- [DESCRIPTION OF THE TASK]: Convert the material below into a Markdown table with two columns, Row and Line, giving each non-blank line its own numbered row and omitting blank lines.

- [DATA SHOWN]:
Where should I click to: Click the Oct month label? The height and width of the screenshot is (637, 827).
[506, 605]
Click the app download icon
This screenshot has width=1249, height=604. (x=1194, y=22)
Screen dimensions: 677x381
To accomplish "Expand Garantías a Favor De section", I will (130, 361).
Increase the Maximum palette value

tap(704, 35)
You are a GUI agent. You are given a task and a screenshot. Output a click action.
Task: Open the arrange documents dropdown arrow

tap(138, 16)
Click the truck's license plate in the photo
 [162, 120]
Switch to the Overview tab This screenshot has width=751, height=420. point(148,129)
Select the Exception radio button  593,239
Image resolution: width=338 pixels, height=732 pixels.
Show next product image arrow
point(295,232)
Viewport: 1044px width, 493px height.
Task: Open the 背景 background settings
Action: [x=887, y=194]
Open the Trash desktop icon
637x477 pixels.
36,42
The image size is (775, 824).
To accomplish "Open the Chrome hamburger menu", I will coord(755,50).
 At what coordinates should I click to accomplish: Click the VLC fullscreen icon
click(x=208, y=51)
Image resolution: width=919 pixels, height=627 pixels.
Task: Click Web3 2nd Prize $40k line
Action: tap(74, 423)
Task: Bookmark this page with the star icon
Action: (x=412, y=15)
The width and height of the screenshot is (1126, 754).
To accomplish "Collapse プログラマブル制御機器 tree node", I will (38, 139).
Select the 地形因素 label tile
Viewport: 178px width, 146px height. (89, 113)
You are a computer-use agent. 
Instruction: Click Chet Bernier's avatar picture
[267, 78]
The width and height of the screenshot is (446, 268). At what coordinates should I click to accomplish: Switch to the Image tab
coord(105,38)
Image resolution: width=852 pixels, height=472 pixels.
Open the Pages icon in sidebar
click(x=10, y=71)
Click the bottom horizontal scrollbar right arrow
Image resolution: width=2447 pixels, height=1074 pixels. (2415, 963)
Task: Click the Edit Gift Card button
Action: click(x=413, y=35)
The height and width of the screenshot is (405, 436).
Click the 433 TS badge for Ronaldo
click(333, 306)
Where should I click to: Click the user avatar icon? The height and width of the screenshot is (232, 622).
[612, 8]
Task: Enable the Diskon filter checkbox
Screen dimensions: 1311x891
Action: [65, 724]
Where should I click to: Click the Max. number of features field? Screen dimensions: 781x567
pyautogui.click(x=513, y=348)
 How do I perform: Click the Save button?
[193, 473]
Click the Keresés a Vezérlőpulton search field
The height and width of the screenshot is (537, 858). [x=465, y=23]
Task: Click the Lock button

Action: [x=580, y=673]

- [TASK RESPONSE]:
| Row | Line |
|---|---|
| 1 | Where should I click to: Click the Oct month label? The height and width of the screenshot is (637, 827). |
| 2 | [506, 605] |
| 3 | Click the app download icon |
| 4 | This screenshot has width=1249, height=604. (x=1194, y=22) |
| 5 | Screen dimensions: 677x381 |
| 6 | To accomplish "Expand Garantías a Favor De section", I will (130, 361). |
| 7 | Increase the Maximum palette value |
| 8 | tap(704, 35) |
| 9 | You are a GUI agent. You are given a task and a screenshot. Output a click action. |
| 10 | Task: Open the arrange documents dropdown arrow |
| 11 | tap(138, 16) |
| 12 | Click the truck's license plate in the photo |
| 13 |  [162, 120] |
| 14 | Switch to the Overview tab This screenshot has width=751, height=420. point(148,129) |
| 15 | Select the Exception radio button  593,239 |
| 16 | Image resolution: width=338 pixels, height=732 pixels. |
| 17 | Show next product image arrow |
| 18 | point(295,232) |
| 19 | Viewport: 1044px width, 493px height. |
| 20 | Task: Open the 背景 background settings |
| 21 | Action: [x=887, y=194] |
| 22 | Open the Trash desktop icon |
| 23 | 637x477 pixels. |
| 24 | 36,42 |
| 25 | The image size is (775, 824). |
| 26 | To accomplish "Open the Chrome hamburger menu", I will coord(755,50). |
| 27 |  At what coordinates should I click to accomplish: Click the VLC fullscreen icon |
| 28 | click(x=208, y=51) |
| 29 | Image resolution: width=919 pixels, height=627 pixels. |
| 30 | Task: Click Web3 2nd Prize $40k line |
| 31 | Action: tap(74, 423) |
| 32 | Task: Bookmark this page with the star icon |
| 33 | Action: (x=412, y=15) |
| 34 | The width and height of the screenshot is (1126, 754). |
| 35 | To accomplish "Collapse プログラマブル制御機器 tree node", I will (38, 139). |
| 36 | Select the 地形因素 label tile |
| 37 | Viewport: 178px width, 146px height. (89, 113) |
| 38 | You are a computer-use agent.  |
| 39 | Instruction: Click Chet Bernier's avatar picture |
| 40 | [267, 78] |
| 41 | The width and height of the screenshot is (446, 268). At what coordinates should I click to accomplish: Switch to the Image tab |
| 42 | coord(105,38) |
| 43 | Image resolution: width=852 pixels, height=472 pixels. |
| 44 | Open the Pages icon in sidebar |
| 45 | click(x=10, y=71) |
| 46 | Click the bottom horizontal scrollbar right arrow |
| 47 | Image resolution: width=2447 pixels, height=1074 pixels. (2415, 963) |
| 48 | Task: Click the Edit Gift Card button |
| 49 | Action: click(x=413, y=35) |
| 50 | The height and width of the screenshot is (405, 436). |
| 51 | Click the 433 TS badge for Ronaldo |
| 52 | click(333, 306) |
| 53 | Where should I click to: Click the user avatar icon? The height and width of the screenshot is (232, 622). |
| 54 | [612, 8] |
| 55 | Task: Enable the Diskon filter checkbox |
| 56 | Screen dimensions: 1311x891 |
| 57 | Action: [65, 724] |
| 58 | Where should I click to: Click the Max. number of features field? Screen dimensions: 781x567 |
| 59 | pyautogui.click(x=513, y=348) |
| 60 |  How do I perform: Click the Save button? |
| 61 | [193, 473] |
| 62 | Click the Keresés a Vezérlőpulton search field |
| 63 | The height and width of the screenshot is (537, 858). [x=465, y=23] |
| 64 | Task: Click the Lock button |
| 65 | Action: [x=580, y=673] |